De dia ou de noite, basta atravessar a cidade para se deparar com capivaras. No Parque dos Poderes, no Parque das Nações Indígenas, na Cidade Universitária ou mesmo em bairros mais movimentados, elas caminham tranquilas em grupos, atravessam faixas de pedestres e chegam a parar o trânsito com sua calma característica.
Queridinhas dos campo-grandenses, o maior roedor do mundo, capaz de pesar mais de 80 quilos, conquistou os moradores e viraram cartão-postal de Campo Grande. Elas estampam nomes de comércios, aparecem em blocos de carnaval, doces, mochilas e até em formatos de pastel.
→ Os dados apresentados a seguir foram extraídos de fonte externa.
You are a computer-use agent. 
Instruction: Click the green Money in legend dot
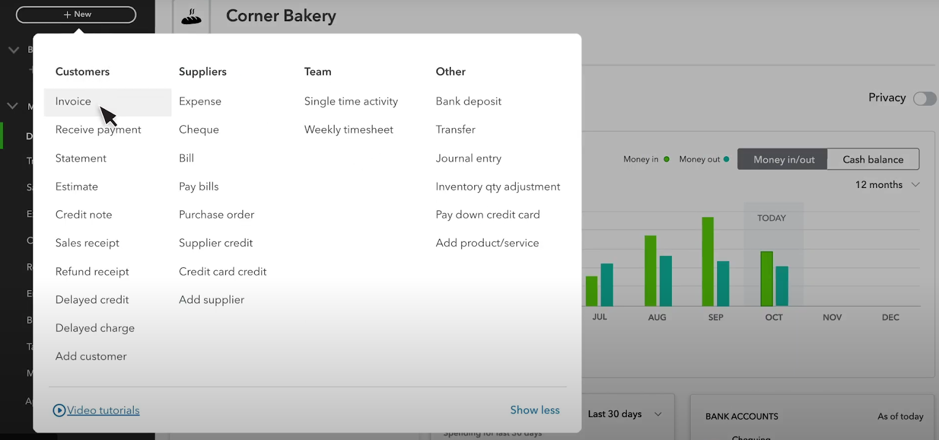(x=666, y=159)

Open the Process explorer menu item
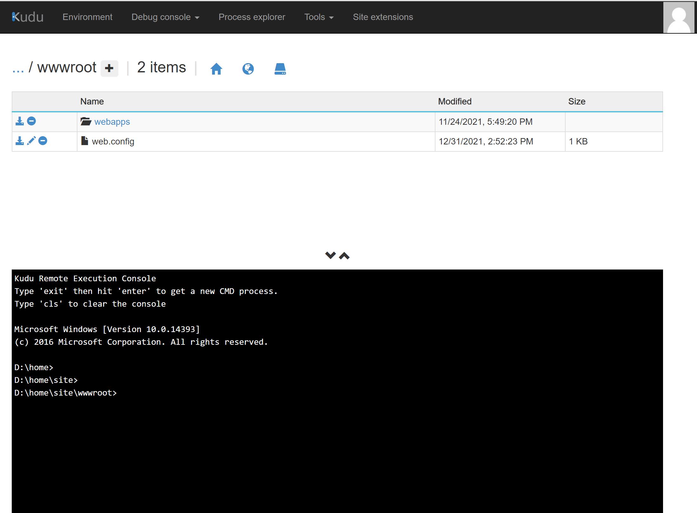[252, 17]
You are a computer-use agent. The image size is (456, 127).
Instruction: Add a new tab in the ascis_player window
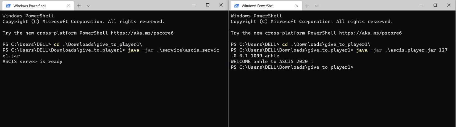tap(307, 6)
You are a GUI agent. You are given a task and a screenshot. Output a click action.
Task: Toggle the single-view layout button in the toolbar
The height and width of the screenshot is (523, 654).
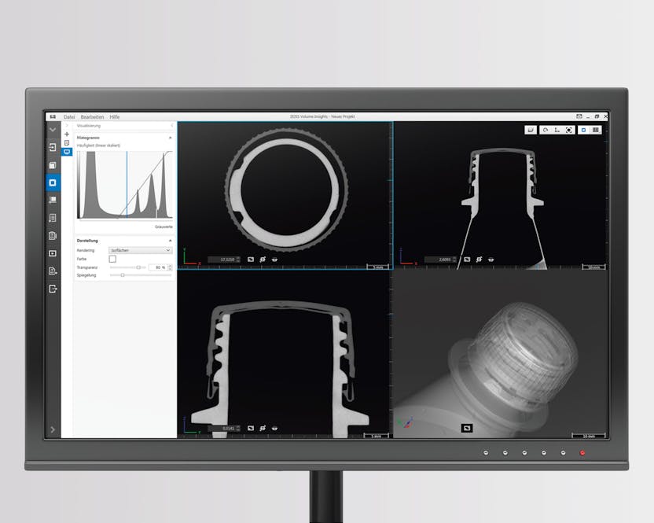[582, 130]
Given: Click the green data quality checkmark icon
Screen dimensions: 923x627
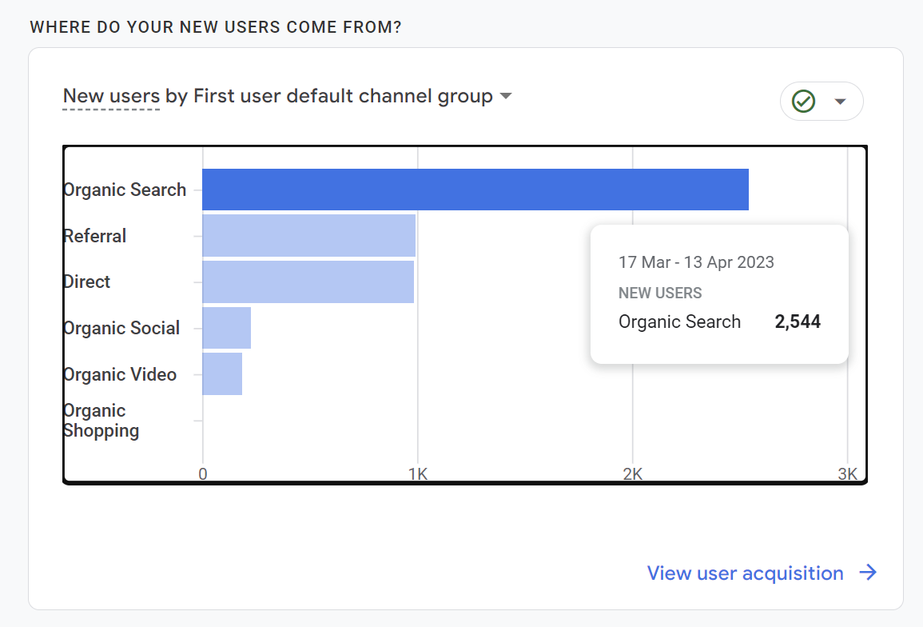Looking at the screenshot, I should (803, 102).
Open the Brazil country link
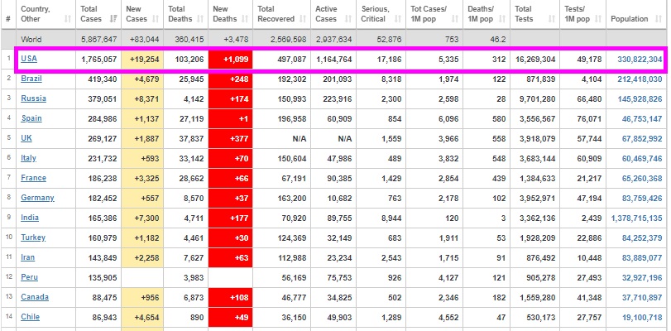 click(x=31, y=79)
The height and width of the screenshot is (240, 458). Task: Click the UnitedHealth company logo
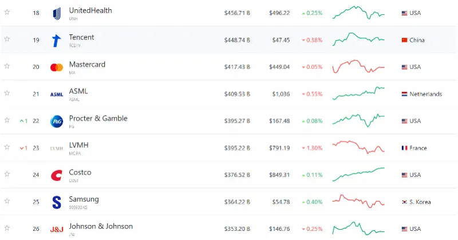[56, 13]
No entanto, o carisma não basta para garantir segurança. O convívio tão próximo entre fauna e cidade expõe os animais a riscos que se multiplicam nas vias. Neste domingo (14), data em que se celebra o Dia Internacional da Capivara, o animal símbolo da capital sul-mato-grossense volta a ganhar holofotes e chama a atenção para a conservação.
Segundo pesquisadores da UFMS (Universidade Federal de Mato grosso do Sul), a população de capivaras em Campo Grande é estimada entre 5 e 10 mil indivíduos, número estável nos últimos dez anos. Desde 2014, os animais são monitorados com colares equipados com GPS que revelam seus trajetos, áreas de maior circulação e pontos críticos onde atropelamentos se repetem.
Com essas informações, o poder público recebeu recomendações para instalar lombadas eletrônicas, sinalizações e reforçar a educação no trânsito. A preocupação com a vida das capivaras também motivou o MPMS (Ministério Público de Mato Grosso do Sul) a criar, em 2016, o Projeto Quapivara, iniciativa voltada à prevenção de atropelamentos de fauna em zonas urbanas.
A ação atua em três frentes: conscientização da população, coleta de dados sobre acidentes e articulação com gestores públicos para instalação de passagens seguras. Apesar dos esforços, o próprio órgão reconhece que os avanços ainda caminham devagar. “É preciso muito esforço, investimento e conscientização”, destacou o promotor responsável pelo projeto.
O desafio é equilibrar a preservação dos animais e a segurança no trânsito. Atropelamentos não trazem apenas perdas para a fauna: resultam também em prejuízos materiais e riscos de ferimentos para motoristas e passageiros. O estudo da UFMS, aliado ao Quapivara, busca justamente minimizar os danos de uma convivência que, embora admirada, é marcada por contradições.